__Article__

That was marathon/ultra number 89, so only 11 to go now – and I’m glad beyond belief that the next one is flat. It feels like a VERY long time since I ran anywhere flat…
I knew I’d be in for a tough day before I even started this one. Up at 0445 for a 4 hour drive to Cheddar, a pretty steep climb up from the car parks to the registration/start area, and then a hilly marathon (all with the joy of another 4 hour drive home to look forward to), meant I started more with grim determination than hope of a fun day out.
The start wasn’t too bad, uphill to a ridge with some lovely views over the Bristol Channel, and I was ticking along ok. It was a bit crowded but not too bad, but then we hit the first of two out and back stretches of single-track which were a bit chaotic, with runners heading in both directions, and with half marathoners catching up with the marathon runners and coming through from behind. Most people were cool and slowed or moved to the very edge of the track to let people pass, but there were a few divs just ploughing through and forcing people off the track.
Just after that pretty slow stretch the track opened up ahead of me with a nice looking downhill, so I took the opportunity to make up a bit of ground. Next thing I knew I was lying on the floor with my mouth, elbows and knees full of gravel. I spent a few minutes swearing and spitting out dirt, and fortunately I hadn’t done any serious damage, just a few cuts and knocks, but I took the next few km REALLY slowly. Partly because I was a bit stunned and worried about wiping out again, but also because it was time for the second congested out and back stretch.

__Problem to work on__
Print the marathon account word for word, beginning at the words "Just after that" and stopping after "and back stretch.".

__Data__
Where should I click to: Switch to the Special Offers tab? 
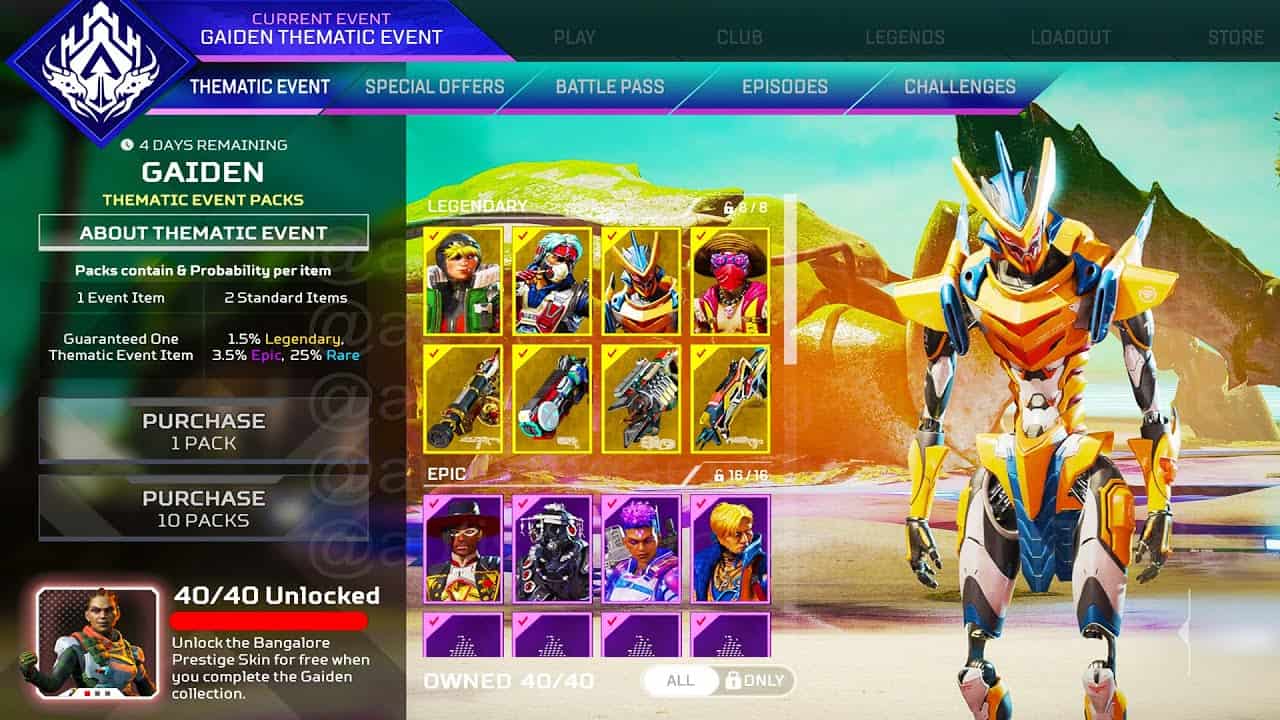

__Solution to this problem__
Just after that pretty slow stretch the track opened up ahead of me with a nice looking downhill, so I took the opportunity to make up a bit of ground. Next thing I knew I was lying on the floor with my mouth, elbows and knees full of gravel. I spent a few minutes swearing and spitting out dirt, and fortunately I hadn’t done any serious damage, just a few cuts and knocks, but I took the next few km REALLY slowly. Partly because I was a bit stunned and worried about wiping out again, but also because it was time for the second congested out and back stretch.